Nous n'avons point été frustrée dans notre attente, sans que les heureux succés que Dieu nous a accordés, aient cependant diminué en rien nos sentimens pacifiques. Nous nous sommes expliquée depuis, de la même façon que nous avions fait auparavant, et nous n'avons insisté que sur un dédommagement indispensable, attendu l'insuffisance de tant de promesses, traités, garanties, sermens, en un mot, des engagemens les plus forts que l'esprit humain soit capable d'imaginer, et dont nous avons éprouvé si sensiblement la faiblesse, afin de nous mettre efficacement à l'abri, pour l'avenir, de semblables entreprises hostiles, et des maux infinis qui en sont la suite. Nos ennemis n'étai ent pas dans les mêmes dispositions, etc. (†)

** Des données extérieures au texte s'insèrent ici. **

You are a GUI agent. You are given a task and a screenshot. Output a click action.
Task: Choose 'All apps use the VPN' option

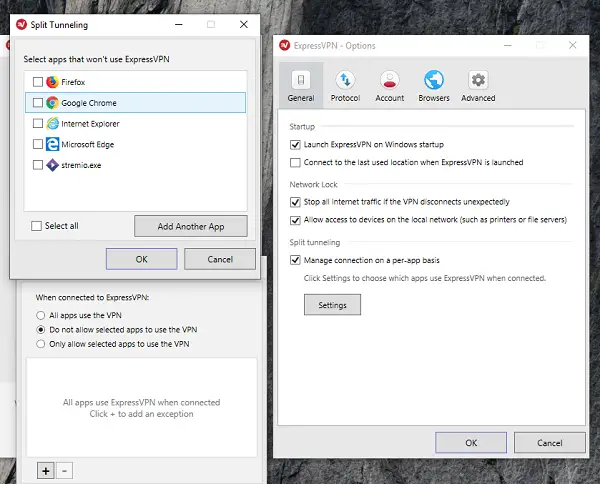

(†) Le manifeste ajoute, que la guerre de la France contre la Grande-Bretagne, alliée de la reine de Hongrie, eût été un motif suffisant pour cette souveraine, de déclarer la guerre à la cour de France, quand même celle-ci n'aurait eu d'autre tort; mais qu'elle venait de la lui déclarer à elle-même dans les formes, après la lui avoir faite pendant quelques années, en l'attaquant avec toutes ses forces, d'une manière parjure et contraire à tout droit divin et humain.

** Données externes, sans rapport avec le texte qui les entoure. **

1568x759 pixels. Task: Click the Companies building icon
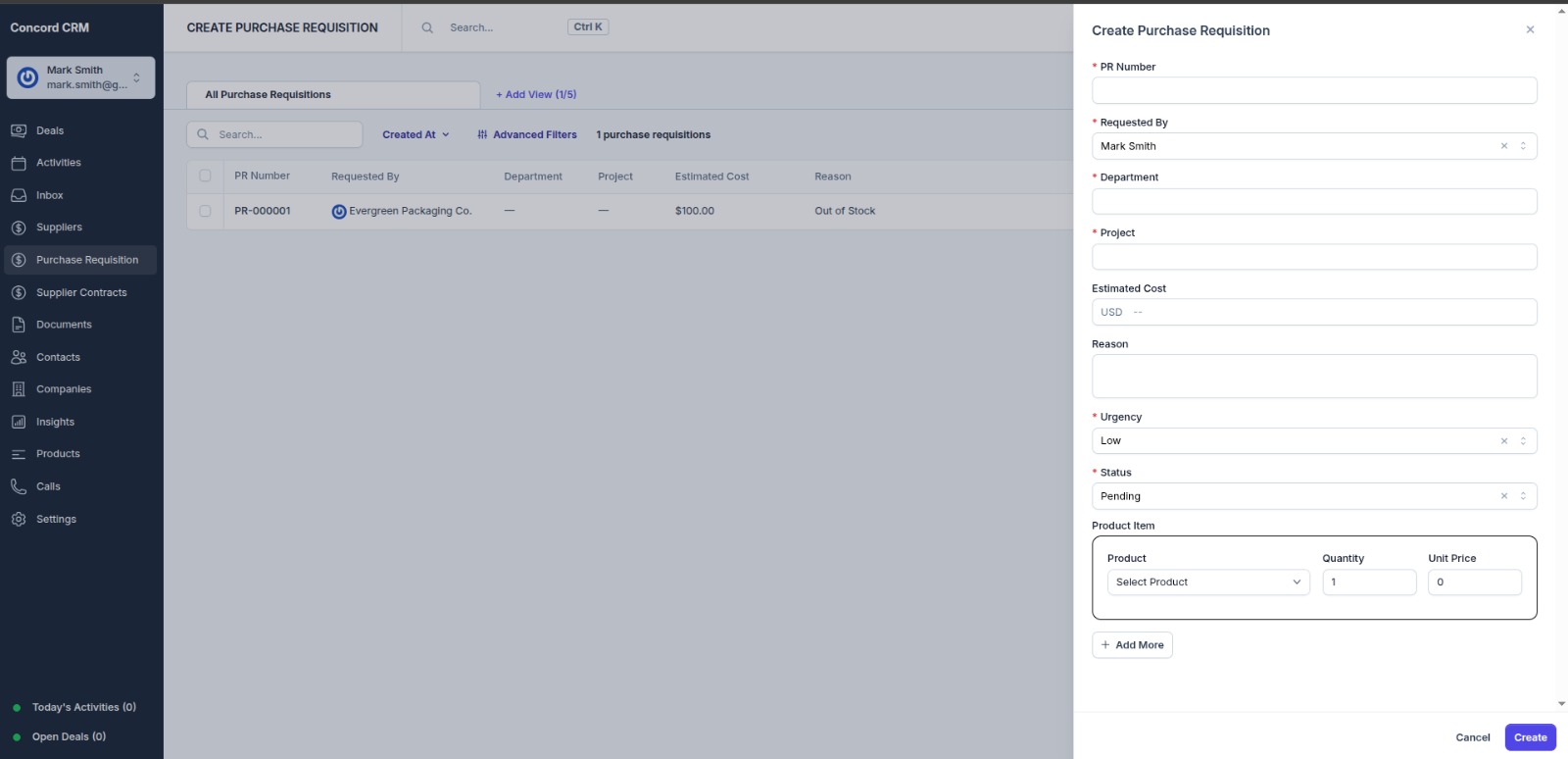coord(19,389)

Manifeste de la Cour de Versailles, du 15 de Mars 1744. (†)

Dès le commencement des troubles qui se sont élevés après la mort de l'empereur Charles VI, le roi n'avait rien négligé pour faire connaître que S. M. ne désirait rien avec plus d'ardeur, que de les voir promptement appaisés par un accommodement équitable entre les parties belligérantes.

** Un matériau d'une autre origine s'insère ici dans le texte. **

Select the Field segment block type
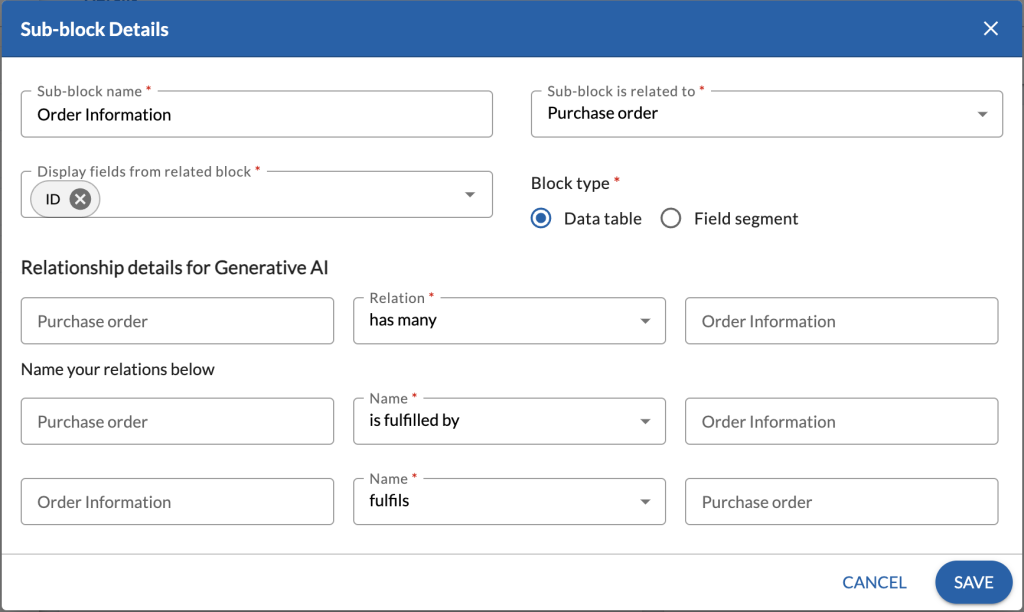Image resolution: width=1024 pixels, height=612 pixels. (671, 218)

La conduite qu'elle a tenue depuis, a suffisamment montré qu'elle persistait constamment dans les mêmes dispositions; et S. M. voulant bien ne former elle même, aucune prétention qui pût mettre le moindre obstacle au rétablissement de la tranquillité de l'Europe, ne comptait pas d'être obligée de prendre part à la guerre, autrement qu'en fournissant à ses alliés, les secours qu'elle se trouvait engagée à leur donner. Des vues aussi désintéressées auraient bientôt ramené la paix, si la cour de Londres avait pensé avec autant d'équité et de modération, et si elle n'eût consulté que le bien et l'avantage de la nation anglaise; mais le roi d'Angleterre, électeur d'Hanovre, avoit des intentions bien opposées, et on ne fut pas longtems à s'apercevoir qu'elles ne tendaient qu'à allumer une guerre générale.

Non content de détourner la cour de Vienne de toute idée de conciliation, et de nourrir son animosité par les conseils les plus violens, il n'a cherché qu'à provoquer la France, en faisant troubler partout son commerce maritime, au mépris du droit des gens et des traités les plus solennels. La convention d'Hanovre du mois d'octobre 1741, sembla cependant devoir rassurer Sa Majesté sur la continuation de pareils excés. Le roi d'Angleterre, pendant le séjour qu'il fit dans ses états d'Allemagne, parut écouter les plaintes qui lui furent portées, et en sentir la justice; il donna sa parole royale de les faire cesser, et il s'engagea solennellement à ne point troubler les alliés du roi dans la poursuite de leurs droits; mais à peine fut-il retourné à Londres, qu'il oublia toutes ses promesses; et aussitôt qu'il fût certain que l'armée du roi quittait entièrement la Westphalie il fit déclarer par ses ministres, que la convention ne subsistait plus, et quil s'en tenait dégagé. Alors il se crut dispensé de tout ménagement. Ennemi personnel de la France,

(†) v. DE FLASSAN, Histoire de la diplomatie française, T. 5 P. 187.